What can students learn from your course regarding Mexican and Japanese film?
So many of my students have only seen big Hollywood blockbuster films, and those films increasingly have become formulaic and dull, in my opinion. Unfortunately also, some U.S. students really think that the Hollywood model is the only filmmaking model in the world, and the best one. By seeing films from Japan and Mexico, films that have influenced and inspired many Hollywood filmakers such as George Lucas and Quentin Tarentino, students hopefully gain a broader sense of what film can do, and also learn that Hollywood is not the only, nor is it the best, film industry. Also, a film from another culture is like a little window into a whole new world. You can begin to appreciate and learn about how other cultures see and do things.

What are some of the movies that students can expect to explore in your class?
In my course, I try to present both classic and contemporary films of today from Japan and Mexico. I also try to show a variety of filmmakers and genres. I show Kurosawa’s famous Rashoman, but also his lesser known film Drunken Angel, which was the first to feature international star Toshiro Mifune as a young yakuza or gangster dying from tuberculosis in the post-World War II American-occupied Tokyo. We watch anime like My Neighbor Totoro along with art house films like Onibaba about two women who survive by murdering samurai warriors and selling their armor. The Mexican “golden age” of cinema is represented with a Pedro Infante musical called Nosotros Los Pobres (We the Poor), but we also watch the controversial contemporary film Y Tu Mama Tambien (And Your Mama Too). In both these films, Mexico’s class and racial tensions drive the story.

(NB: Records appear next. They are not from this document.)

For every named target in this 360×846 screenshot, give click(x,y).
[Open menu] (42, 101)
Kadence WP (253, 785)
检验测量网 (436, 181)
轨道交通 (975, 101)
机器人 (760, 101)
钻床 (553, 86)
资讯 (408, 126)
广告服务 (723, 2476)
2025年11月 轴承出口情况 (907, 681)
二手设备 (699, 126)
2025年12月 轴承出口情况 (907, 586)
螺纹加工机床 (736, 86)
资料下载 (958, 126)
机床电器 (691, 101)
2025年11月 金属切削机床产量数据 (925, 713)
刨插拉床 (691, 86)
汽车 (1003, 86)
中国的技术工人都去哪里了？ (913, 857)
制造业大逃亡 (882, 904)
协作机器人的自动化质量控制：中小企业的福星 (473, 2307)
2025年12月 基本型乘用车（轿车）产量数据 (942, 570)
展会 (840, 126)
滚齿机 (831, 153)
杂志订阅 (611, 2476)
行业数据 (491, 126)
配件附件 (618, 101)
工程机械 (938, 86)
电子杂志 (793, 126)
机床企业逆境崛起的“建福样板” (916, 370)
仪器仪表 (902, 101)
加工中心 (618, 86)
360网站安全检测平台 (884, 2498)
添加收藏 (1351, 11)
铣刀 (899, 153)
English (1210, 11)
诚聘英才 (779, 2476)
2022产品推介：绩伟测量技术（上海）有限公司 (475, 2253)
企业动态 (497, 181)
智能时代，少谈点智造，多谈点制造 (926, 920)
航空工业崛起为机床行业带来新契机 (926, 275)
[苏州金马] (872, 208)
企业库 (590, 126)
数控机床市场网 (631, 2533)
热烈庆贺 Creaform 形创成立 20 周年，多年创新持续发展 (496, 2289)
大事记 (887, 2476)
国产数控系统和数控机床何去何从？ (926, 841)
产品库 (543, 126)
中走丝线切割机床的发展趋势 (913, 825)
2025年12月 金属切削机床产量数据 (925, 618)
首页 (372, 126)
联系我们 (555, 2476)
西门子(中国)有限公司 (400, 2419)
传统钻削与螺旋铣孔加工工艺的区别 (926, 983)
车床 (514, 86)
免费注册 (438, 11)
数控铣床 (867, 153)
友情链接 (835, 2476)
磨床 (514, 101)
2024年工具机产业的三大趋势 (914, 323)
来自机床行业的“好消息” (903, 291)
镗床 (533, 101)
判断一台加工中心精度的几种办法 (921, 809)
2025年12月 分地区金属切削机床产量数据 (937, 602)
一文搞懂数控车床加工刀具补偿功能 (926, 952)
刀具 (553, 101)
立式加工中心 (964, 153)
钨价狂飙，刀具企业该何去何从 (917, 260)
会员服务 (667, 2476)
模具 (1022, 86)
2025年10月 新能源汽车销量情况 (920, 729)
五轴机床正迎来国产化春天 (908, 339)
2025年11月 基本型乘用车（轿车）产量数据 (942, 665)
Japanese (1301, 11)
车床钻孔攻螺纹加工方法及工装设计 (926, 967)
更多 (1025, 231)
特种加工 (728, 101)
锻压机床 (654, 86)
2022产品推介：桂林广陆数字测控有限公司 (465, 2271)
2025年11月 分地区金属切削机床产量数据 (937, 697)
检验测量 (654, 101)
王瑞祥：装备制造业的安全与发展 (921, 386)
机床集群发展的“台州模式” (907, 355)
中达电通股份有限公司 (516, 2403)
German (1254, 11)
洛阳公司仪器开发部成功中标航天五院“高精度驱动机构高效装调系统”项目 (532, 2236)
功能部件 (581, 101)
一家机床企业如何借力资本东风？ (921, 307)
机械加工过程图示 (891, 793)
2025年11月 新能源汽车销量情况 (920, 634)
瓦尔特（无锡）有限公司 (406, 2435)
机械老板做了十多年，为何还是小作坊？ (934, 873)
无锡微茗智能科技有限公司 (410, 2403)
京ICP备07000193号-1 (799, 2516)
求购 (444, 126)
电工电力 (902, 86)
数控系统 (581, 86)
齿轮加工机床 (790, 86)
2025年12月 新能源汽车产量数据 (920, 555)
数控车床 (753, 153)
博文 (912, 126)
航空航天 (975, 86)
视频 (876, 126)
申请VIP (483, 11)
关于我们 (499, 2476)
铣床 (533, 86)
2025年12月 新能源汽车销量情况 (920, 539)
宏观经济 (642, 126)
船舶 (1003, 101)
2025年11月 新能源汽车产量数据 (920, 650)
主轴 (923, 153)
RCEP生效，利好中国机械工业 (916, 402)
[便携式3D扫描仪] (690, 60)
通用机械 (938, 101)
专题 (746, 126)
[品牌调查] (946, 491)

What are some of the main themes the films cover?
I guess I was most interested in how people in these films create and maintain their sense of identity, but also what happens when that sense of identity is threatened by either external events or internal changes. By seeing what is important to these characters, we can learn not only about fellow human beings,but about specific elements of Japanese or Mexican culture that might be different from how Americans see themselves or behave.

What do you find most interesting about Mexican and Japanese culture?
In Mexican culture, I am very interested the relationship between indigenous culture of the Aztecs or the Mayas with the Spanish/European culture, and the “mestizo” sense in Mexico of being a mixture of these cultures. In the films, there are interesting racial and class differences that come to light. In Japanese culture, I am interested in the sense of nature, of history and of community. I find that some of the aesthetics of filmmaking are very different. For example, some of the most suspense-filled and exciting moments in a samurai film such as Sanjuro is the moment BEFORE the actual big fight takes place. There’s a scene before the final big fight between Toshiro Mifune and Tatsuya Nakadai where they stand and stare at each other for what feels like a really long time. In other words, a moment where NOTHING seems to be happening is even more exciting than the actual fight itself. In both cultures, I find it interesting to notice how my assumptions about space, community and filmmaking are culturally-determined when I thought they were just “the natural way of doing things.”